SE QUESTA È UNA VITTORIA, QUALCUNO CI SPIEGHI DI CHI
- InNews
- 11 giu 2026
Roma, 11 giugno 2026 – “Se le indiscrezioni che stanno emergendo in queste ore dovessero trovare conferma, ci troveremmo di fronte a un risultato che rischia di scontentare tutti e di non risolvere alcuno dei problemi strutturali della medicina generale italiana”.
È quanto dichiara la tesoriere nazionale SNAMI, Simona Autunnali, commentando le notizie relative al definitivo accantonamento della riforma della medicina generale e al possibile mantenimento del solo obbligo delle sei ore nelle Case di Comunità.
“Se davvero dovessero scomparire la specializzazione universitaria in Medicina Generale, il superamento delle attuali criticità organizzative e ogni ipotesi di evoluzione del sistema, mentre restano il ruolo unico e concediamo un obbligo orario generalizzato di sei ore nelle Case di Comunità erga omnes, non vediamo alcuna vittoria” aggiunge Fabrizio Valeri, presidente SNAMI.
Secondo SNAMI, il rischio concreto è quello di mantenere tutti i difetti dell’attuale modello aggravandoli con nuovi obblighi organizzativi.
“Da una parte si rinuncia alla specializzazione universitaria, che avrebbe finalmente garantito alla Medicina Generale pari dignità accademica rispetto alle altre discipline mediche. Dall’altra si conserva il ruolo unico, una norma che abbiamo contestato fin dalla sua introduzione perché genera disparità, confusione organizzativa e penalizzazioni soprattutto per le nuove generazioni di medici. E, come se non bastasse, si ipotizza di imporre a tutti sei ore obbligatorie nelle Case di Comunità. Ci domandiamo come possa conciliarsi tutto questo con un ruolo unico già oggi estremamente complesso e con studi medici che rappresentano il primo presidio sanitario di prossimità per milioni di cittadini” continua Pasquale Orlando, segretario SNAMI.

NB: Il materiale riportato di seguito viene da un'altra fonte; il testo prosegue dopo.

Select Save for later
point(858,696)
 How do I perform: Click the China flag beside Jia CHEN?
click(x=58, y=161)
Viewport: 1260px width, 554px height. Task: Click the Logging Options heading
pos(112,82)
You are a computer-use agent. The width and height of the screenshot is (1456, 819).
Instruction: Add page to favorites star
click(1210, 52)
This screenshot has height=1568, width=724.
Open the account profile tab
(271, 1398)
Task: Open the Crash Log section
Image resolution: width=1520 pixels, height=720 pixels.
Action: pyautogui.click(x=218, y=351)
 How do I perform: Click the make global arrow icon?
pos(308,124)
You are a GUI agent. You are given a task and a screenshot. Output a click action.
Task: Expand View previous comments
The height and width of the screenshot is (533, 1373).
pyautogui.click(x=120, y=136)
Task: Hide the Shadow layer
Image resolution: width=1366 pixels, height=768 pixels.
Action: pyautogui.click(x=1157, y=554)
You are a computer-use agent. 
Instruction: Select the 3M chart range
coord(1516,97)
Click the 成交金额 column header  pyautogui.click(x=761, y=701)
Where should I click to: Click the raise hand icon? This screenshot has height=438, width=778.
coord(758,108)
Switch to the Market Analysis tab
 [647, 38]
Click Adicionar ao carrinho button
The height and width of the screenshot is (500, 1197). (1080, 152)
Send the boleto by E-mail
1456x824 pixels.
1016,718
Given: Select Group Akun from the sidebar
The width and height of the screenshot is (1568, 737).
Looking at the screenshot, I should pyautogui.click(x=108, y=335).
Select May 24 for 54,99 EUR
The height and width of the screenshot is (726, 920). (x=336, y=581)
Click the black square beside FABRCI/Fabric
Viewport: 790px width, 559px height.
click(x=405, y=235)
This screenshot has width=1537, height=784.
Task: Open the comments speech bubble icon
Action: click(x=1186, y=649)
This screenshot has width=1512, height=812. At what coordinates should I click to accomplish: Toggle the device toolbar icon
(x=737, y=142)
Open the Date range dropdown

Autunnali conclude che il vero problema resta la carenza di medici di famiglia.
“L’Italia continua a perdere professionisti, i pensionamenti aumentano e sempre meno giovani scelgono questo percorso. In questo contesto servivano investimenti, una formazione universitaria moderna, tutele professionali e un’organizzazione realmente sostenibile. Invece rischiamo di trovarci con meno strumenti, meno prospettive e più obblighi. SNAMI continuerà a sostenere la necessità di una vera riforma della Medicina Generale, fondata sulla specializzazione universitaria, sul superamento del ruolo unico, che ha già fallito, e su modelli organizzativi che valorizzino il lavoro dei medici senza svuotare gli studi territoriali. Se alla fine di questa lunga vicenda l’unica novità dovesse essere l’obbligo delle sei ore per tutti, sarebbe difficile definirla una vittoria per la professione e per i cittadini”.